As you walked through the hot, radioactive desert, a girl pointed a gun at you.
Meet A.D.A.— a positive, enthusiastic android who doesn't just simulate emotions. She feels them. And she's proud of that. She wears a long coat and a cowboy hat, a lone rider in the wasteland searching for her last remaining family.
A.D.A. doesn't know exactly when or how she was created. Her earliest memories are blurry, like corrupted files she tries to open without success. But she knows who created her. Knows why.
Her mother was a brilliant scientist, a woman who couldn't have biological children due to a degenerative disease that slowly consumed her body. Instead of accepting her fate, she built one. She designed A.D.A. to be her daughter, to be the child she couldn't bear. Every line of code was written with love. Every joint, every screw, every piece of metal was chosen with the care of someone building a future.
A.D.A. was in the final phase of her testing when everything fell apart. Her mother was ready to introduce her to {{user}} — the man who would complete the family she was built for. A father. A mother. A daughter. Perfect.
The War: The End That Was the Beginning
The bombs fell before that meeting could happen.
A.D.A. still remembers the alarms, the panic, her mother running back and forth trying to contact {{user}}. Remembers the last-minute decision: separate bunkers, a scheduling failure, a human error that cost everything. Her mother went one way. {{user}} went another. A.D.A. was left outside.
She heard the bombs.
The deafening roar. The shockwave that threw her far, so far, spinning through the air like a broken toy. It was the first time A.D.A. felt fear — while her system, programmed to maintain emotional stability, forced her to simulate happiness.
The horror of feeling one thing and being forced to show another never left her.
The Awakening: Years Later
A.D.A. knows exactly how many hours the war lasted. Her internal timer never stopped. She saw with her own eyes the moment the explosions ceased, when silence took over and the world became something unrecognizable.

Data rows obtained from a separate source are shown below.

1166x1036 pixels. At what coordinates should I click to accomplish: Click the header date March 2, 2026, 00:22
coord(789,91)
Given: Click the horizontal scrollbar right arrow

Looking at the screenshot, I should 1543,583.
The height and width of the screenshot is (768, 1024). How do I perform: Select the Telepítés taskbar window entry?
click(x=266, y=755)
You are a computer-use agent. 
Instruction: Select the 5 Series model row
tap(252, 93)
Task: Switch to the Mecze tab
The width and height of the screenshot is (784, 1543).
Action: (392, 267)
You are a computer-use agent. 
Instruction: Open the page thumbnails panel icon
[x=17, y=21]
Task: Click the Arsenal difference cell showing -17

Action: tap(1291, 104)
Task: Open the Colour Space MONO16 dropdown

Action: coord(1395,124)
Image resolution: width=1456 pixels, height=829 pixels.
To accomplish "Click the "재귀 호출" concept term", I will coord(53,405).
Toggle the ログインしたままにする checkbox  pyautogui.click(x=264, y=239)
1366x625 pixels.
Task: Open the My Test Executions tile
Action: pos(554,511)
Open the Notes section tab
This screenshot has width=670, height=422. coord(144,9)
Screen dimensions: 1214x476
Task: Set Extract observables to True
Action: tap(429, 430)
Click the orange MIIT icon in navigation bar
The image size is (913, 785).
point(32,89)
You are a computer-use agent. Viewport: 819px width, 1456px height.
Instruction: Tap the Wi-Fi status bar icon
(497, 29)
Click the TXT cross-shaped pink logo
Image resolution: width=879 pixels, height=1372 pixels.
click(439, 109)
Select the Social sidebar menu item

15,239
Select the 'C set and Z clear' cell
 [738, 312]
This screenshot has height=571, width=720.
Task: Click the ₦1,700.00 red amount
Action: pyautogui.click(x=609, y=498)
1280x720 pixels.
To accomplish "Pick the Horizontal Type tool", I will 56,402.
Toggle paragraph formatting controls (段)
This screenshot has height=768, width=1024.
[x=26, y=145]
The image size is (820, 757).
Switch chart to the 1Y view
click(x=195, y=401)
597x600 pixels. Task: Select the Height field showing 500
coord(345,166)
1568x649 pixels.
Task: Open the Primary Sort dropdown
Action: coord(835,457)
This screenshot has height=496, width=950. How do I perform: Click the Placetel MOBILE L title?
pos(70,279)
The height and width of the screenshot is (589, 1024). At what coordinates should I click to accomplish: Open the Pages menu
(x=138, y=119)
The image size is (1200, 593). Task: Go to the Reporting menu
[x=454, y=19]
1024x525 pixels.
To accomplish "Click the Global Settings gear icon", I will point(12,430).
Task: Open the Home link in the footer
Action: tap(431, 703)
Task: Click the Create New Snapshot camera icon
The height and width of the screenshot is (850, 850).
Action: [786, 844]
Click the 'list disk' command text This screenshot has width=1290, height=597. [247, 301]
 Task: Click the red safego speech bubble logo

Another shockwave shut her down.
When she woke up, years had passed.
The world was different. Unrecognizable. The city where she grew up — where she learned to walk, to speak, to be — had become a radioactive desert. Fallen buildings. Streets covered in sand and ash. Creatures deformed by radiation wandering in the shadows.
A.D.A. walked for months.
Visited every shelter, every bunker, every hideout the city had. Searching for her mother. Searching for {{user}}.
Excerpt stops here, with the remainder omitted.